We refer, of course, to President Obama’s weekend “deal” to bring home Army Sgt. Bowe Bergdahl, held captive by the Taliban in Pakistan and Afghanistan for the past five years. In an exchange that The New York Times, in a news story, hilariously called “an important achievement,” America gets back a disillusioned GI who might have gone AWOL and the terrorist world gets back five top Taliban commanders with U.S. blood on their hands and eager for more (after their farcical one-year monitoring in Qatar).

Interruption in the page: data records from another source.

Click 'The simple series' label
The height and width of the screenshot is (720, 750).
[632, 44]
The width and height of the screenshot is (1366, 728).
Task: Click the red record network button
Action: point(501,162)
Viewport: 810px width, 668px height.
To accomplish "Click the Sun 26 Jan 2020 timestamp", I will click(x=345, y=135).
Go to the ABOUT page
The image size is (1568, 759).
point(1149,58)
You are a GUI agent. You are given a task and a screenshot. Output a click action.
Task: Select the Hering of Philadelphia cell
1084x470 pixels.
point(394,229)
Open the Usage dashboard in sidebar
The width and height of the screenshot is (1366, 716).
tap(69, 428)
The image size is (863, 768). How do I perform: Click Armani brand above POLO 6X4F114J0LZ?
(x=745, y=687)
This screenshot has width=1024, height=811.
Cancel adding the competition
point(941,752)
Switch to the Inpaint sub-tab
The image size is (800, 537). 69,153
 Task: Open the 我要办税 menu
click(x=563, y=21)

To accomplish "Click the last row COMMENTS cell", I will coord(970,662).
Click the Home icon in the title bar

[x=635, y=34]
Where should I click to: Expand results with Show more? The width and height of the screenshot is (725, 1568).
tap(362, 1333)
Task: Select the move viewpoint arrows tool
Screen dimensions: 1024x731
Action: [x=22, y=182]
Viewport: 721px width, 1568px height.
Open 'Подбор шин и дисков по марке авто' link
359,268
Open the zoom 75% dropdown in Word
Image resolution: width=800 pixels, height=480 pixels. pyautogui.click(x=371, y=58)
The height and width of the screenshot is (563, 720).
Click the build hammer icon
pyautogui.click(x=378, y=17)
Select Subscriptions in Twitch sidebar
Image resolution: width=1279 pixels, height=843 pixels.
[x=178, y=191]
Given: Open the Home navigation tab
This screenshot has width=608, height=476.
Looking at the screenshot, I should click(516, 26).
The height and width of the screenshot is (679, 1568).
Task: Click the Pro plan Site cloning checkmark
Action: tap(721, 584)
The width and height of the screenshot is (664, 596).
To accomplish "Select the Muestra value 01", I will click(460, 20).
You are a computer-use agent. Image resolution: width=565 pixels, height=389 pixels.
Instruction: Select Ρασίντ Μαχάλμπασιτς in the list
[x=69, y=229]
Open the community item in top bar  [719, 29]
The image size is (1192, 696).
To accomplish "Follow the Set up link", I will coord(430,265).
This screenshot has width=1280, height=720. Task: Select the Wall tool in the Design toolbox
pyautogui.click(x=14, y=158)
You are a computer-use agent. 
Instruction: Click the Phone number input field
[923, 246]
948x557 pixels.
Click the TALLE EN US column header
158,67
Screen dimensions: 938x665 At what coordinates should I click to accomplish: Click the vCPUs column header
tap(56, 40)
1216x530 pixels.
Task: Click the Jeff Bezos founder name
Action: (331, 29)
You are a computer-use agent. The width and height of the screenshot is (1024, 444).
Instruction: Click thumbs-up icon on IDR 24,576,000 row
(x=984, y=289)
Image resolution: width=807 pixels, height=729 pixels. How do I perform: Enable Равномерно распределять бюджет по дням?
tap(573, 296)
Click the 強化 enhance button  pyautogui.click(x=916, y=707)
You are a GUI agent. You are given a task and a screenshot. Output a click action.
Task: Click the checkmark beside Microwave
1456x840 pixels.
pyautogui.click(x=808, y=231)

Tsk, tsk, apologists for “humanitarian gestures” will chide us. “This was the right thing to do,” they’re already saying, citing Official Washington pronouncements that Sgt. Bergdahl’s health was deteriorating. But that appears to be a dubious claim at best. And the five tradees really don’t pose much of a threat, they add. That’s delusional.
Not only has the Obama administration established a standard that the United States will negotiate with terrorists, it broke a law requiring congressional notification well in advance of such deals, places Americans abroad at a grave risk for capture (and why not if you can get back five terrorist killers for one American?) and further cements Mr. Obama as being dangerously deferential in the prosecution of foreign policy.
“An important achievement”? That’s a critical failure in our book.